TEXT SECTION
* * * *

Speaking of Migration

A recent linguistic discovery prompts Daniel Ward to ask that we reexamine our attitudes to migration.

The recent discovery that Japanese, Korean, and even Turkish all evolved from language spoken by millet farmers just 9,000 years ago in what is now northeast China (see World, p. 16) demonstrates not only how advances in science can enable us to pinpoint migratory flows of people but also how migration has always been natural human behavior, long before it was even considered a right or a privilege. All of which makes the increasingly hostile attitudes and policies toward migrants, and especially refugees, seem even more inhumane. I’d go so far as to say barbaric, but the Barbarians themselves were immigrants often blamed for upsetting the status quo.

At a camp on the Greek island of Lesbos, where thousands of refugees from the so-called cradle of civilization in Iraq sit in limbo, the Pope has called the migrant situation a “shipwreck of civilization.” Further north on the Belarusian border with European Union (EU) countries Poland, Lithuania, and Latvia, migrants have been used as pawns in a diplomatic war between the EU and Belarus, which could have been defused had the European bloc stood behind the principles on which it was founded. Instead, anti-immigrant positions have become entrenched in many member countries, including Austria, Hungary, and France, where an extreme-right-wing radio host whose comments on immigration verge on the criminal is the latest candidate for president of the republic.

Post-Brexit UK has even resorted to paying French security forces to block refugees from entering its waters—a policy which failed tragically when a small boat sank last month, drowning at least 27 people, after which British prime minister Boris Johnson had the audacity to make public a letter sent to President Macron asking that France take back migrants who had successfully crossed the Channel into the UK.

* * * *

EXERCISE SET
1. Quote the migration editorial, starting with "Speaking of Migration" and going on through "the status quo.".
2. In the piece on migration, what phrase did the Pope use for the migrant situation?
You can leave out the material that follows this text.

* * * *

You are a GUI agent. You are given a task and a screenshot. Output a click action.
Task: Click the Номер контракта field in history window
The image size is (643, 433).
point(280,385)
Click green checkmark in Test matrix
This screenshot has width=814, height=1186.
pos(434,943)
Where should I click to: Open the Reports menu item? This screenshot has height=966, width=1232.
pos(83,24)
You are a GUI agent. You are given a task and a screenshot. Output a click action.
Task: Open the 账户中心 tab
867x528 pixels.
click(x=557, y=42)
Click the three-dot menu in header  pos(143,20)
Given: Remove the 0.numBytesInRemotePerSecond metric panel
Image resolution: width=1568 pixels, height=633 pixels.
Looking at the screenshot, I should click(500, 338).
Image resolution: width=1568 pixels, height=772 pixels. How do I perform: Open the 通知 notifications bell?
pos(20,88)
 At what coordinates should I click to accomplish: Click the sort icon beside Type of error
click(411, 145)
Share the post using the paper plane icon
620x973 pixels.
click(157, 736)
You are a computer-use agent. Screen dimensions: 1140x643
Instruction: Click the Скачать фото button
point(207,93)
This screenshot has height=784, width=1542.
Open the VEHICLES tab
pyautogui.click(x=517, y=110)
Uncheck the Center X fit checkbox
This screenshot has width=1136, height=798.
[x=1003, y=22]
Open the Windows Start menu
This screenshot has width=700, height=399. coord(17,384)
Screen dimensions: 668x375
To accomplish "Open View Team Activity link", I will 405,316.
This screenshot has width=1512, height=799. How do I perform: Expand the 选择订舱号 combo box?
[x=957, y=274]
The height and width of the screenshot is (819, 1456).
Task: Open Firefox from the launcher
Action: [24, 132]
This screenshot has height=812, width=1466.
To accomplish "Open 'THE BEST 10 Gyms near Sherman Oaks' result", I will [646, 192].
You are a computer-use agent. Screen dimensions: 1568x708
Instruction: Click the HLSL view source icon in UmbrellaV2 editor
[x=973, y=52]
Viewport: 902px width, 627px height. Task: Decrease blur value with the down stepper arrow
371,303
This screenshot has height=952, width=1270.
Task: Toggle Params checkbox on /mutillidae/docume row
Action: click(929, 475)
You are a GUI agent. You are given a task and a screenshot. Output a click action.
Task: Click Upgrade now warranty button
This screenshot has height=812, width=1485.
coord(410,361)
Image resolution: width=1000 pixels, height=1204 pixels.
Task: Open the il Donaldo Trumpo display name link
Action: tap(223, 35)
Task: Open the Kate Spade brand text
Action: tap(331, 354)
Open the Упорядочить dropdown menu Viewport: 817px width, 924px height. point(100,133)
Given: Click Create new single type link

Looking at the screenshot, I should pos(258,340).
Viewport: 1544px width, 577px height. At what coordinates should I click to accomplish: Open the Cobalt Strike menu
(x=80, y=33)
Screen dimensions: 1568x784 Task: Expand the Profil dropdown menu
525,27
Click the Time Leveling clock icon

* * * *

EXPECTED OUTPUTS
1.
Speaking of Migration

A recent linguistic discovery prompts Daniel Ward to ask that we reexamine our attitudes to migration.

The recent discovery that Japanese, Korean, and even Turkish all evolved from language spoken by millet farmers just 9,000 years ago in what is now northeast China (see World, p. 16) demonstrates not only how advances in science can enable us to pinpoint migratory flows of people but also how migration has always been natural human behavior, long before it was even considered a right or a privilege. All of which makes the increasingly hostile attitudes and policies toward migrants, and especially refugees, seem even more inhumane. I’d go so far as to say barbaric, but the Barbarians themselves were immigrants often blamed for upsetting the status quo.

2. He called it a "shipwreck of civilization."